17. Trata-se de uma relevante alteração no sistema brasileiro de controle de constitucionalidade, com evidente fortalecimento do subsistema de controle concentrado, em detrimento do controle difuso, que, como poder inerente à própria jurisdição, cabe a cada órgão jurisdicional do País. E isso me basta, Senhor Presidente, como me bastou na Ação Direta nº 292, para sustentar que não negava legitimação, que não contestava a pertinência temática entre as finalidades institucionais da mesma Associação dos Magistrados Brasileiros e a proibição, por meio de medida provisória, de concessão de liminares ou medidas cautelares em determinados processos”.

33. Tudo isso para concluir, naquele caso: “... se, de outro lado, a pertinência temática, como a entendo, não se confunde com a legitimação ad causam do processo entre partes, do processo subjetivo, não creio que se possa indagar – ou que o órgão judicante da ação direta, o Supremo Tribunal, possa ajuizar – da posição que, em face de um tema constitucional, de um problema constitucional que diz respeito à Magistratura, se a posição assumida, em concreto, pela Associação é, ou não, a que mais interessa à Magistratura. A indagação da pertinência temática, para mim, cessa, quando se afirma que o tema, que o problema constitucional posto têm a ver com o objeto institucional da associação de classe. A posição que, in concreto, no tema constitucional suscitado, venha a tomar a Associação, argüindo a inconstitucionalidade ou defendendo a constitucionalidade de determinada norma, diz respeito à própria Associação. Não entra na indagação estrita sobre se a matéria guarda relação de pertinência temática com a própria Associação.”

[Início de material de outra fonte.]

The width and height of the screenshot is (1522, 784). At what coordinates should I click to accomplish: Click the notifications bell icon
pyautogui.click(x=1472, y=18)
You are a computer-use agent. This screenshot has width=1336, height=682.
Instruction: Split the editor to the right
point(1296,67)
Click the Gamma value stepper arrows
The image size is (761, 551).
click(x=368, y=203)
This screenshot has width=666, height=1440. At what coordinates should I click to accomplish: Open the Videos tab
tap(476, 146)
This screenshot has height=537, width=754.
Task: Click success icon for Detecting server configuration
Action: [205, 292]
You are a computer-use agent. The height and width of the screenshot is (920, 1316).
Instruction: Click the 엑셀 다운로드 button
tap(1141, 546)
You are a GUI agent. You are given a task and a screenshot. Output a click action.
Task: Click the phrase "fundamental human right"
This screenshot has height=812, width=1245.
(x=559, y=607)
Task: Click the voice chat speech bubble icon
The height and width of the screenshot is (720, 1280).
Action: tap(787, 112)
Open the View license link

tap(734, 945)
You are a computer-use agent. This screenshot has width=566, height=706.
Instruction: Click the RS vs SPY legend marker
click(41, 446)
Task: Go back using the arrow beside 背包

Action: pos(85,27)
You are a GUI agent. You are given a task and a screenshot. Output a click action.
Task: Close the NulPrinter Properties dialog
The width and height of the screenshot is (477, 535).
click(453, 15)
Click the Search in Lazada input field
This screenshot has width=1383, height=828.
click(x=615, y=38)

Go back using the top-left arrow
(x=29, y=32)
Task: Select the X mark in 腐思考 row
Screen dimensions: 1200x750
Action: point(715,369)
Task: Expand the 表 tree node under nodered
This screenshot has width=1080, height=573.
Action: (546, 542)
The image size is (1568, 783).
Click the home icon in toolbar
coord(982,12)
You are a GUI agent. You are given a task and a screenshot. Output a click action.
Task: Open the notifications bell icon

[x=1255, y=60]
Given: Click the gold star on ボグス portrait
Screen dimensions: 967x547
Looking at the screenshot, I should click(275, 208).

34. Essas considerações, mutatis mutandis, servem ao caso presente: basta-me aqui, para afirmar a presença da questionada “relação de pertinência”, que as normas legais questionadas se reflitam na distribuição vertical de competência funcional entre os órgãos do Poder Judiciário - e, em conseqüência, entre os do Ministério Público -, a que se verifique que as alterações tachadas de inconstitucionalidade têm a ver com as finalidades institucionais das respectivas entidades nacionais de classe.

35. À legitimação delas, repiso, são irrelevantes, neste momento, tanto o mérito da argüição de inconstitucionalidade, quanto a decisão das associações requerentes de fazê-la objeto das presentes ações diretas.